Puis, après leur avoir fait connaître ainsi, par leur mensonge et le meurtre qu'ils veulent commettre, qu'ils sont enfants du diable, il leur montre qu'ils sont fort éloignés d'être enfants, et d'Abraham et de Dieu, soit parce qu'ils le haïssent, lui qui ne leur a fait aucun mal, soit parce qu'ils n'écoutent point sa parole. Et en même temps il établit invinciblement cette vérité, qu'il n'est point contraire à Dieu, et que ce n'est point pour cette raison qu'ils ne croient point en lui, mais parce qu'ils sont ennemis de Dieu. Il était, en effet, de toute évidence que, s'ils ne croyaient point en celui qui n'avait commis aucun péché, qui se disait sorti de Dieu et envoyé de Dieu, qui enseignait la vérité et l'enseignait de manière qu'il pouvait défier tout le monde de le convaincre d'aucun péché; il était, dis-je, visible que, s'ils ne croyaient point en Jésus-Christ, c'est qu'ils étaient tout à fait charnels. Car il le savait; oui, certes, il le savait parfaitement, que les péchés rabaissent l'âme. C'est pourquoi saint Paul dit: «Nous aurions beaucoup de choses à dire, qui sont difficiles à expliquer à cause de votre lenteur et de votre peu d'application pour les entendre». (He 5,11) Lorsqu'on n'a pas la force de mépriser les choses de la terre, on ne peut ni entendre celles du ciel, ni avoir de goût pour elles.

LISTE DES ENTRÉES:
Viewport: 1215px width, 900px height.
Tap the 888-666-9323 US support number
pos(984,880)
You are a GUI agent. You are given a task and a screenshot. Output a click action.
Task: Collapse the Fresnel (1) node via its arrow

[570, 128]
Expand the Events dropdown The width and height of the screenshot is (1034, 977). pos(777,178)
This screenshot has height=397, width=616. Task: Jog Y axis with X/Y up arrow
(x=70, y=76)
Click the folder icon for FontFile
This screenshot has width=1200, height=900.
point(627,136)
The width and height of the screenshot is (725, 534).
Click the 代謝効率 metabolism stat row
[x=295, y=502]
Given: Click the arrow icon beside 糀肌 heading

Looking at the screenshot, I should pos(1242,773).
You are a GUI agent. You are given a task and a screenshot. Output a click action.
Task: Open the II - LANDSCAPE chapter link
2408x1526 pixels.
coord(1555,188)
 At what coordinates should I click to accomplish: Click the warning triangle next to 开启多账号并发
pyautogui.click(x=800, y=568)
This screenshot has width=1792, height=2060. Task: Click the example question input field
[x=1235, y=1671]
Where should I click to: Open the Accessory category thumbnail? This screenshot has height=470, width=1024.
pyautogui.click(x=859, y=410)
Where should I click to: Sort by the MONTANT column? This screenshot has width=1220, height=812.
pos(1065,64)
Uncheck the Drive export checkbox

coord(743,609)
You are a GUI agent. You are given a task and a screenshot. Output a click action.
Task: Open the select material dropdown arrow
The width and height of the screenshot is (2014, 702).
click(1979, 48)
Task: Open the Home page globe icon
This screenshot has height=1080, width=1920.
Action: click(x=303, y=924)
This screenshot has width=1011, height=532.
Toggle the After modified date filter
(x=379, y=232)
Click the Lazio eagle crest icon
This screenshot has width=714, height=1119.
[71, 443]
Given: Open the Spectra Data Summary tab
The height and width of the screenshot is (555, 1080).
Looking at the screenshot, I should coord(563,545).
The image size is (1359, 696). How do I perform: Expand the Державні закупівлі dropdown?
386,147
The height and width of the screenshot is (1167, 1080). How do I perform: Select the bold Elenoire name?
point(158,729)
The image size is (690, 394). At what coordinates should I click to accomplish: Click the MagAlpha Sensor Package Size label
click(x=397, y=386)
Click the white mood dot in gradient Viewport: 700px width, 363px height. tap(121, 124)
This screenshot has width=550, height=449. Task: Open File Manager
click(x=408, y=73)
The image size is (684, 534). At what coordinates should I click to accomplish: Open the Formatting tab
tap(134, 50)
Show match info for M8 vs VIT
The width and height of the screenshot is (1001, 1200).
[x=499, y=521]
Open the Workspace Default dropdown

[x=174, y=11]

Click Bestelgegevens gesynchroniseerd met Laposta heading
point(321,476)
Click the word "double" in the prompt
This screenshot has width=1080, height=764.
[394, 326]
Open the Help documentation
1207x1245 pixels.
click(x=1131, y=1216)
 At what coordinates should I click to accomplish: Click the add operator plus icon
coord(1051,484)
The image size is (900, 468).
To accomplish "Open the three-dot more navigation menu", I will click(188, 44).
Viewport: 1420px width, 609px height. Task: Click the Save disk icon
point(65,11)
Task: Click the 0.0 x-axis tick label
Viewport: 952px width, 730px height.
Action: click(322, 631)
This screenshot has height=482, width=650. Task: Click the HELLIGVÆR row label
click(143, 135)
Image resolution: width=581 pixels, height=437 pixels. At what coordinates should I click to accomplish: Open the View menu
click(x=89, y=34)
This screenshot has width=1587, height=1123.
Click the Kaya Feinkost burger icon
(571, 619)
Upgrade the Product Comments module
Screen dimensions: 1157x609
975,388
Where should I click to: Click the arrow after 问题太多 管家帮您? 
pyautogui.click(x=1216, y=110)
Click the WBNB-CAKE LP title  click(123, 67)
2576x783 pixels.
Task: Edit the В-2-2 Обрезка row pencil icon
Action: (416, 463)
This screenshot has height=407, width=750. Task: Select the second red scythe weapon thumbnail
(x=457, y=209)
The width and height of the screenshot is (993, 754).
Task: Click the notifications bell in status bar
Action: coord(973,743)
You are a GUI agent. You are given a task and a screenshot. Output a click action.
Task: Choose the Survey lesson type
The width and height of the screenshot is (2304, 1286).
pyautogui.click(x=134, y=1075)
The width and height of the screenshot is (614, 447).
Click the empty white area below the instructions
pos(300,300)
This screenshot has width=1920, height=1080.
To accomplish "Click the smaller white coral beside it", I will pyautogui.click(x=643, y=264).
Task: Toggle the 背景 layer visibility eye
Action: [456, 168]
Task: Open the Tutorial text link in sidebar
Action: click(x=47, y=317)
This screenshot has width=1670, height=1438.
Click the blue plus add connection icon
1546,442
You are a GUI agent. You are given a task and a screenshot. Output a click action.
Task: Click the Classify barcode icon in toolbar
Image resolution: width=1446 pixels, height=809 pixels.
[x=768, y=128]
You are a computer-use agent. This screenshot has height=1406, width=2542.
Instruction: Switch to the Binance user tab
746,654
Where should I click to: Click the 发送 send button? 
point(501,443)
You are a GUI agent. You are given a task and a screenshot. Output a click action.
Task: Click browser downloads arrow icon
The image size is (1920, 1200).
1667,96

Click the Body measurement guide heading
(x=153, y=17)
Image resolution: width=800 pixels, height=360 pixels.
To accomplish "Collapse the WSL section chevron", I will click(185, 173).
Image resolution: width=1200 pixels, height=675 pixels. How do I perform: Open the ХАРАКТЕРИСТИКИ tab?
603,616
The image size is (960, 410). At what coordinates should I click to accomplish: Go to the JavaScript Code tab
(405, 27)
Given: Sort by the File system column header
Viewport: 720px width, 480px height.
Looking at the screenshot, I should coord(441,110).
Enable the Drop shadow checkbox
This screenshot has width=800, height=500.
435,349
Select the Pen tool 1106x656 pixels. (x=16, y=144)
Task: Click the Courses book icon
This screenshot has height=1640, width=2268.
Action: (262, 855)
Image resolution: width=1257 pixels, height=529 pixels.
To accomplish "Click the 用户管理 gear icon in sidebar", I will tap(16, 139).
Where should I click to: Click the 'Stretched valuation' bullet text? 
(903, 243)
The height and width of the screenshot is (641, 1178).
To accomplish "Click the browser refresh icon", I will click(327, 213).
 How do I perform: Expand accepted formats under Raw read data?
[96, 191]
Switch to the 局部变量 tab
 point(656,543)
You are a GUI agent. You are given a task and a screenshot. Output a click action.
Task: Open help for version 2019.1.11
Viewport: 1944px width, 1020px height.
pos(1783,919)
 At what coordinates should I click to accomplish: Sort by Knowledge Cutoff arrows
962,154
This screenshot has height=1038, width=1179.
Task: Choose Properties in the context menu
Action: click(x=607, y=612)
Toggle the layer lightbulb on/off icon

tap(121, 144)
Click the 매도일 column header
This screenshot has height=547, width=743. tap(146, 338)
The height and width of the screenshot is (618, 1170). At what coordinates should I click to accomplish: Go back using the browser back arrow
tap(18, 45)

ÉNONCÉ:
Répondez aux questions suivantes à partir de l'extrait.
(a) Quelles sont les deux raisons qui montrent que ceux dont parle l'extrait sont « fort éloignés d'être enfants, et d'Abraham et de Dieu » ?
(b) Quel effet des péchés sur l'âme l'extrait mentionne-t-il ?
(c) D'après la dernière phrase, que ne peut-on pas faire quand on n'a pas la force de mépriser les choses de la terre ?

SOLUTION RÉDIGÉE:
(a) Ils le haïssent, alors qu'il ne leur a fait aucun mal, et ils n'écoutent point sa parole.
(b) Les péchés rabaissent l'âme.
(c) On ne peut ni entendre les choses du ciel, ni avoir de goût pour elles.